Vision Screening for Developing Athletes

Tuesday, Oct. 14, 2014

The USSA's medical department routinely performs pre-participation examinations and periodic health evaluations on its elite team athletes, providing a screening for injuries or medical conditions that may place an athlete at risk against safe participation in the athletic programs, ensuring that existing health problems are managed appropriately, and identifying conditions that may impede athletic performance.

A standard part of the periodic health evaluation is a basic eye screening, using a "Snellen" eye chart, which provides a simple screening for visual acuity.

Excellent visual acuity is obviously a necessity in many high-level sports.  Performing at a world-class level in skiing and snowboarding with visual deficiencies is certainly challenging, if not impossible.  And therefore it's no surprise that, through our team's vision screening, we observe that the vast majority of our elite team athletes have excellent to superior vision.  The small handful that have deficiencies are referred for correction in an effort to reduce any potential barrier to performance.

And so, based on the fact that nearly all of our elite team athletes possess excellent visual acuity, eye examination results have generally not been notable.

Recently, however, we've placed a greater emphasis on higher and more sophisticated levels of visual performance amongst our elite athletes.  This has led us to deepen our consultation with experts in the field of sports vision.
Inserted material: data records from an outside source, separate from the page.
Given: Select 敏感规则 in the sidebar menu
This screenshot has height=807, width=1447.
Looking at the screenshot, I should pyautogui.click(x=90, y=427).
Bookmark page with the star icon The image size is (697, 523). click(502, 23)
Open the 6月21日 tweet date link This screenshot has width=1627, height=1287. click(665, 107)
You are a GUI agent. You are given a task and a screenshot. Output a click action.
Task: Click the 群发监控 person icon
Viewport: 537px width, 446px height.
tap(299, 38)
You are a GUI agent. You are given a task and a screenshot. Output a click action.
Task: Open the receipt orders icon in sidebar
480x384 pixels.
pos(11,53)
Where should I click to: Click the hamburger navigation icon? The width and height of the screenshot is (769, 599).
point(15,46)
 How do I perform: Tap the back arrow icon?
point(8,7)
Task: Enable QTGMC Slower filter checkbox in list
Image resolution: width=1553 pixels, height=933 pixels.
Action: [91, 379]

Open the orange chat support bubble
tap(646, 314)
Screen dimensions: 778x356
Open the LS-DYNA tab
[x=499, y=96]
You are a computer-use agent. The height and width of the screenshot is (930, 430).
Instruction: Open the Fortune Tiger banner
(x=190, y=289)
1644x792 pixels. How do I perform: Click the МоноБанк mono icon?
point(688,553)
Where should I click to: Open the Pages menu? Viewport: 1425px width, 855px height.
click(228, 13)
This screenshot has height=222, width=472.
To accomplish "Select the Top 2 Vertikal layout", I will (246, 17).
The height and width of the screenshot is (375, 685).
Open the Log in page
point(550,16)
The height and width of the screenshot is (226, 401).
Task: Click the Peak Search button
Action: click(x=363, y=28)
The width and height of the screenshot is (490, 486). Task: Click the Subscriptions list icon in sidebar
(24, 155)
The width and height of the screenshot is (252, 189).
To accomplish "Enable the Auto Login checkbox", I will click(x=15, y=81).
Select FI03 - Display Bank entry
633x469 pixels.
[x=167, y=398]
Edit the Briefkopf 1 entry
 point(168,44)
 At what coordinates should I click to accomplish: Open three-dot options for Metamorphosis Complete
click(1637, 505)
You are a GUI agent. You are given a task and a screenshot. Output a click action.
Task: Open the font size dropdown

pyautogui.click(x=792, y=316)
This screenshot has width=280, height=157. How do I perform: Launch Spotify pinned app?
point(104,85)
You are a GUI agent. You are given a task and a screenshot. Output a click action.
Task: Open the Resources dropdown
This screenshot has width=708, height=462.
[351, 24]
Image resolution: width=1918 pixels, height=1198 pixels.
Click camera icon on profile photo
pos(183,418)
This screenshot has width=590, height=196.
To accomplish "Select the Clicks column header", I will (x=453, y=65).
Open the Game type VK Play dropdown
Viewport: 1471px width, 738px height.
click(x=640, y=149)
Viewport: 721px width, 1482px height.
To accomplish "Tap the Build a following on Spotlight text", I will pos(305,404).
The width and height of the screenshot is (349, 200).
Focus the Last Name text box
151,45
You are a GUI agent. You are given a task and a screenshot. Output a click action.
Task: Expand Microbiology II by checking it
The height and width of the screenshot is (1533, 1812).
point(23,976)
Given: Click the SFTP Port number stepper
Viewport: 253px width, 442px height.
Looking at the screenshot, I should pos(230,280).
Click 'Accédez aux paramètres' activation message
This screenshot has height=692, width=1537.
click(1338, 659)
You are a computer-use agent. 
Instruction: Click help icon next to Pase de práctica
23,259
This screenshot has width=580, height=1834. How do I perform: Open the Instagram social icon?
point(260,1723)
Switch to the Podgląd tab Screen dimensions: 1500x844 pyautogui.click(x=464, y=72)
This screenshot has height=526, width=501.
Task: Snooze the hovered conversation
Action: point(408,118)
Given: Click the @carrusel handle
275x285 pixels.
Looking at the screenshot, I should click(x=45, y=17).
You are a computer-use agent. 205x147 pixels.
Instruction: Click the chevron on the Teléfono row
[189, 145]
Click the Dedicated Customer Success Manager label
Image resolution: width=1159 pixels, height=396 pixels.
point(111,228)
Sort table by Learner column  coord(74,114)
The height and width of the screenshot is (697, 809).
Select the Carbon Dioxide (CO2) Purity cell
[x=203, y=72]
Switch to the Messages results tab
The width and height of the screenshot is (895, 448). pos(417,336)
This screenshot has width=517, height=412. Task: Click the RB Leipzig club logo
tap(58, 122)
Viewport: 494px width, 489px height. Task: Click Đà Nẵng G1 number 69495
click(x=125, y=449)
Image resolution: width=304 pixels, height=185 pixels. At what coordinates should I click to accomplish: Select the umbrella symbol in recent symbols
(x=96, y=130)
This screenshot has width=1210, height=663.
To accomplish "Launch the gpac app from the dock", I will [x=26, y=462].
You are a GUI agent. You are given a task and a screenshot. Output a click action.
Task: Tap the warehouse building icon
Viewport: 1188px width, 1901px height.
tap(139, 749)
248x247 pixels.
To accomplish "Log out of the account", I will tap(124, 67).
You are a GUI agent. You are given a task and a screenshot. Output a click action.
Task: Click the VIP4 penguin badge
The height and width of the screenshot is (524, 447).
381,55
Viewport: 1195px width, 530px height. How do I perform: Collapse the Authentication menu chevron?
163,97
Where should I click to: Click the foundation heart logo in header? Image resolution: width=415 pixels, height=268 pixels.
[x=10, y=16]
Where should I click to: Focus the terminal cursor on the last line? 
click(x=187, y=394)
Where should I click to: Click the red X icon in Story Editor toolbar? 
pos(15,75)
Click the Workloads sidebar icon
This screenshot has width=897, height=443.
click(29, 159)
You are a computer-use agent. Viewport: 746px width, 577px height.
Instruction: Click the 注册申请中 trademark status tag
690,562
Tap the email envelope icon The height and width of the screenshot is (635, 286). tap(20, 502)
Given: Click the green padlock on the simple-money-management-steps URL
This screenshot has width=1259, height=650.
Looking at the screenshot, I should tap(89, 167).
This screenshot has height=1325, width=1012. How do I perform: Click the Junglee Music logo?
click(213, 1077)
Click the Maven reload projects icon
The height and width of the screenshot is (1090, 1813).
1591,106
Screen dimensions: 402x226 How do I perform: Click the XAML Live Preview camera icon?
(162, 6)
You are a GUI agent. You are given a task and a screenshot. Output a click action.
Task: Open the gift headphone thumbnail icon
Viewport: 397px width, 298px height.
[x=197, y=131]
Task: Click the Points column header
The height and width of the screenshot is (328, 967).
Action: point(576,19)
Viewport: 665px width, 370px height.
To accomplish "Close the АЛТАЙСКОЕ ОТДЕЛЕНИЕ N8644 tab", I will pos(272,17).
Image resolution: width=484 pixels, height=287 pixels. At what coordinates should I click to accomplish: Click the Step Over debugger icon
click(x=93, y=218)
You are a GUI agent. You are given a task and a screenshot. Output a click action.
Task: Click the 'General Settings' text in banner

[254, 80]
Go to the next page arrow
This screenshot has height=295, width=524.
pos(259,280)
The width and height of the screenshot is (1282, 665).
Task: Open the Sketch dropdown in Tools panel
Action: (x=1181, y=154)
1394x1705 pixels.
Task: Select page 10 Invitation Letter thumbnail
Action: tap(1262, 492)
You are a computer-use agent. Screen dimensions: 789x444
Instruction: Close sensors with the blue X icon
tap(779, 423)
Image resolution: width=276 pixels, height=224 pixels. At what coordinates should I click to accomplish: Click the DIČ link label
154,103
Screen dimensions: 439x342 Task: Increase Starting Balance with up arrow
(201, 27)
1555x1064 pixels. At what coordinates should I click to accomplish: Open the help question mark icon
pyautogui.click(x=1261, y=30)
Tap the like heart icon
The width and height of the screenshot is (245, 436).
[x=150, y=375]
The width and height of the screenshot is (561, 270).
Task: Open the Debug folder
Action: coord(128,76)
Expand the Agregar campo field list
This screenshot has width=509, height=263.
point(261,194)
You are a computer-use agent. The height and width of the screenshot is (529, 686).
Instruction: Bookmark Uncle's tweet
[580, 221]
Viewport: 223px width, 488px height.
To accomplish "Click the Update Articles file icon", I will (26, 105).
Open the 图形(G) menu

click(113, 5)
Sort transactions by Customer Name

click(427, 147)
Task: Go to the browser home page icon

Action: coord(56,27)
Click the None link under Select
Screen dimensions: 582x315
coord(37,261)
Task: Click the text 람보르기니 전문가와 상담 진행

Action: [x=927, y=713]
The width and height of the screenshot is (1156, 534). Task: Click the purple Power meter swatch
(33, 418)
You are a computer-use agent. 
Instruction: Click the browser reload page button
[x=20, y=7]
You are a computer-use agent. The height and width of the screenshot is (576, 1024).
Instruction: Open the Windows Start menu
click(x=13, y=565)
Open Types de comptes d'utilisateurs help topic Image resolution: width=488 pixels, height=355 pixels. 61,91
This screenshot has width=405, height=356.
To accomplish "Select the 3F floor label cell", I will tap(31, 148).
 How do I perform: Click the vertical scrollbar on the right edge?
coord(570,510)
When we shared our vision screening data with these experts, the analysis was clear – of course our elite athletes all possess excellent vision, because without excellent vision you don't make it to this level of performance.  There is also discussion that participation in high level sports can improve vision through perceptual learning.

This suggests that perhaps there is a reason to place greater emphasis on vision screening of athletes at the club development level, so that young athletes with uncorrected visual deficiencies are not selected out of the pipeline due to insufficient visual acuity which could be corrected if detected.

Our medical department has made recommendations for clubs regarding pre-participation examinations and periodic health evaluations at the club level, and clubs are encouraged to incorporate these recommendations into their programs.